■ PROBLEM REQUIREMENTS
Copy out, exactly as they appear, the lines from the one containing "Given: Add stock via +自选 button" through the one containing "Action: tap(698, 557)".

■ THE DATA
━━━━━━━━

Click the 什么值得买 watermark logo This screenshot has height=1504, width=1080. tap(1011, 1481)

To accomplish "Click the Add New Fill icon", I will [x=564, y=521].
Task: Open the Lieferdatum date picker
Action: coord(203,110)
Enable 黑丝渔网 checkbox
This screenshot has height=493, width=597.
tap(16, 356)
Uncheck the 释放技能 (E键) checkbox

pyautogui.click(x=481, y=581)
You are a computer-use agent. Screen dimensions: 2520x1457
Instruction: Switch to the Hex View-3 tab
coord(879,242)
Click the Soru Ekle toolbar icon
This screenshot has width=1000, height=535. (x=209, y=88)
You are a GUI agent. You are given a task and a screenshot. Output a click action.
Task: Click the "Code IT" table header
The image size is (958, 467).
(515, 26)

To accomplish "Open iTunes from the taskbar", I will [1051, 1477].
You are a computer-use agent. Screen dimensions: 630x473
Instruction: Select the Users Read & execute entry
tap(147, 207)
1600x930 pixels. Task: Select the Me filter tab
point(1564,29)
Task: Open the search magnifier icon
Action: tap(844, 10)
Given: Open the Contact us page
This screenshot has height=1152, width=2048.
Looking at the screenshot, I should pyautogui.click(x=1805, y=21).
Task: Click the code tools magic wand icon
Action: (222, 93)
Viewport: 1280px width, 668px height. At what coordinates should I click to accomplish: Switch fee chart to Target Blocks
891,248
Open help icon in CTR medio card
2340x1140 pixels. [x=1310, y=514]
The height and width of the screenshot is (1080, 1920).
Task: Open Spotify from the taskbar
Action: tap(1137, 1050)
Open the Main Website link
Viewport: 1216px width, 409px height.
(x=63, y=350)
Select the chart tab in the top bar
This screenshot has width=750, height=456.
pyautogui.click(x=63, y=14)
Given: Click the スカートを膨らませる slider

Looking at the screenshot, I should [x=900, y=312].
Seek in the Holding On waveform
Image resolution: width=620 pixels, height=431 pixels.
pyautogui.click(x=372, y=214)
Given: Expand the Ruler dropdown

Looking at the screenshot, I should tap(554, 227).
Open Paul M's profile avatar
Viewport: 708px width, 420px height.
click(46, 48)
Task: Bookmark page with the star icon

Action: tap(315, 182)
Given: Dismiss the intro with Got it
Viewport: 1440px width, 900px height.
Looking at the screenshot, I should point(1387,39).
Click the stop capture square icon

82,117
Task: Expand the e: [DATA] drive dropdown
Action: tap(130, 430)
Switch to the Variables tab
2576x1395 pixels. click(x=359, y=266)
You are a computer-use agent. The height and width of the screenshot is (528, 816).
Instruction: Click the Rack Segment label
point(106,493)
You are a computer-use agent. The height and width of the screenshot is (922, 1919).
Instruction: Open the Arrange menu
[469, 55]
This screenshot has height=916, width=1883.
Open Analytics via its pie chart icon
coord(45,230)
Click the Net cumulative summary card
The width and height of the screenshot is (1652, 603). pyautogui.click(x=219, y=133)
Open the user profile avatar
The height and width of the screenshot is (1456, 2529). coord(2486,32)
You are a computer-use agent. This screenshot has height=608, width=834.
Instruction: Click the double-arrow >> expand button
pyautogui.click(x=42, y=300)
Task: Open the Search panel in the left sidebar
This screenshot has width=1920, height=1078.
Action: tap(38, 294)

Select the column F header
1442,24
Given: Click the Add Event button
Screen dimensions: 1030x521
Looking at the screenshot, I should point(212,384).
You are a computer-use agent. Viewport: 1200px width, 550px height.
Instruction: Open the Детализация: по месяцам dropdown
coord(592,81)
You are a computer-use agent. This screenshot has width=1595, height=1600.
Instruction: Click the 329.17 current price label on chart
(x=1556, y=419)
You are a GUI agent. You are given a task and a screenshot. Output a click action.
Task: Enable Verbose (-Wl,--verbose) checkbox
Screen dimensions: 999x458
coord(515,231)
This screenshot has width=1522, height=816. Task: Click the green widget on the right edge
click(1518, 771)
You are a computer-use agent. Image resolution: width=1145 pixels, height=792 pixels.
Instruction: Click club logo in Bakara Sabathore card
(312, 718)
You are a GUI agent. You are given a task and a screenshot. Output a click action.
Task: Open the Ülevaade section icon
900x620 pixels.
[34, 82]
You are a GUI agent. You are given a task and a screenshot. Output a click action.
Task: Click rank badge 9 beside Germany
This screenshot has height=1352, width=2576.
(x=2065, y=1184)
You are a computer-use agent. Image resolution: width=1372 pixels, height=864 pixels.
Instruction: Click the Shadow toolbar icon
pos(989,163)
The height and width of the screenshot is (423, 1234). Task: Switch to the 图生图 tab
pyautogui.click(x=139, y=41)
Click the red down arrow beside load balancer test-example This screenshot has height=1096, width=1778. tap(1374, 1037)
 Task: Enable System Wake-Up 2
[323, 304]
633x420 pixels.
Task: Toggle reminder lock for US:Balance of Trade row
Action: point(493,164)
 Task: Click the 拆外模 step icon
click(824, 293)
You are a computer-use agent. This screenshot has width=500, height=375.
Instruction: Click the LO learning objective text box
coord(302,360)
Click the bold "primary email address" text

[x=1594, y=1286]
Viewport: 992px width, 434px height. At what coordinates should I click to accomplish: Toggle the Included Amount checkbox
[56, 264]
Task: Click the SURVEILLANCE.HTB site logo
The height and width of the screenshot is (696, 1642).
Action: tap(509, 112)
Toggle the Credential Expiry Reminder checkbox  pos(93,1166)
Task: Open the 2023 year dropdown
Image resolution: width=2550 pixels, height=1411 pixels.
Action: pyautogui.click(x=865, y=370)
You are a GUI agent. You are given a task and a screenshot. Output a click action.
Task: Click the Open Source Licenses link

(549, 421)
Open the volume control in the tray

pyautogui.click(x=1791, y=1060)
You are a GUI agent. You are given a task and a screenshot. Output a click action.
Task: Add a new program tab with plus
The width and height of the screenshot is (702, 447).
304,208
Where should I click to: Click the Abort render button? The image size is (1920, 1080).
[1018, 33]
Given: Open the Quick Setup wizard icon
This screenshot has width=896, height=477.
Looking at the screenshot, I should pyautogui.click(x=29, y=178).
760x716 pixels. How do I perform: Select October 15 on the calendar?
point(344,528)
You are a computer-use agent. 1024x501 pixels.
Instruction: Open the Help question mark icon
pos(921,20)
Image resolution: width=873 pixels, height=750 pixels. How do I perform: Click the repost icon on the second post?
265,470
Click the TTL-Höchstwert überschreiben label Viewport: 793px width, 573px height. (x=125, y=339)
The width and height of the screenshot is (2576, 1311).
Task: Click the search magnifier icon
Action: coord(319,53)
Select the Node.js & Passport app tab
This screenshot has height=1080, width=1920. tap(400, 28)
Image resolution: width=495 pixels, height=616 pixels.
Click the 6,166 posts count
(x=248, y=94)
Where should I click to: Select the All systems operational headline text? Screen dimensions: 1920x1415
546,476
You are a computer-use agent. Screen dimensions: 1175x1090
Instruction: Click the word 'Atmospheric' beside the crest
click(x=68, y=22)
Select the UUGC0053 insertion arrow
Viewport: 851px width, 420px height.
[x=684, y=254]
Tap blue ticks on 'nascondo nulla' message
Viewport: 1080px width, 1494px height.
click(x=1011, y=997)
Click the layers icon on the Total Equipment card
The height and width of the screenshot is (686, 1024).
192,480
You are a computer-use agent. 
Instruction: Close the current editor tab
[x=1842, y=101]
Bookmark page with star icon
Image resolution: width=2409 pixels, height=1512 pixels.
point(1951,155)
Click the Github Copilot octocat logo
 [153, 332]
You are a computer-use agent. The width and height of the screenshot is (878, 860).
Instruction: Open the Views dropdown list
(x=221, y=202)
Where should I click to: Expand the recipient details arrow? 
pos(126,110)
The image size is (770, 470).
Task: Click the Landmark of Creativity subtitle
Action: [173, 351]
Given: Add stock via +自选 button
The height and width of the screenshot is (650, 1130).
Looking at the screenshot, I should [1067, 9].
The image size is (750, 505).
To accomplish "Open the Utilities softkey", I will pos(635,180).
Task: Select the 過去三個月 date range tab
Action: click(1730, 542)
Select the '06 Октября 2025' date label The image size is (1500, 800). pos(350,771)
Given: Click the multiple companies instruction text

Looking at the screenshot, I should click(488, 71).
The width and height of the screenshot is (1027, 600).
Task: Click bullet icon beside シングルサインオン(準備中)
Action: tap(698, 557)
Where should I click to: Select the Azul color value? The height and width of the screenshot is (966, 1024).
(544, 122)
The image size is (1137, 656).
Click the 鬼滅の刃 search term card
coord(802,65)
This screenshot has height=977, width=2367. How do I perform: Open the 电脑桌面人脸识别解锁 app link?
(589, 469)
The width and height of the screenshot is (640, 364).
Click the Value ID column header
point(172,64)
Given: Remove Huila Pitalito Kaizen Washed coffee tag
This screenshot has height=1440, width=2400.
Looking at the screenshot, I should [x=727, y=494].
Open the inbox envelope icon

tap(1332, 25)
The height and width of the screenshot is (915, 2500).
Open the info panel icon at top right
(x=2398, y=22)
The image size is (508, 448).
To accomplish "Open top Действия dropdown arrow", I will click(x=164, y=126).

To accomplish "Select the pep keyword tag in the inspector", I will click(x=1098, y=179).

━━━━━━━━

■ RESULT OF THE TASK
Given: Add stock via +自选 button
The height and width of the screenshot is (650, 1130).
Looking at the screenshot, I should [1067, 9].
The image size is (750, 505).
To accomplish "Open the Utilities softkey", I will pos(635,180).
Task: Select the 過去三個月 date range tab
Action: click(1730, 542)
Select the '06 Октября 2025' date label The image size is (1500, 800). pos(350,771)
Given: Click the multiple companies instruction text

Looking at the screenshot, I should click(488, 71).
The width and height of the screenshot is (1027, 600).
Task: Click bullet icon beside シングルサインオン(準備中)
Action: tap(698, 557)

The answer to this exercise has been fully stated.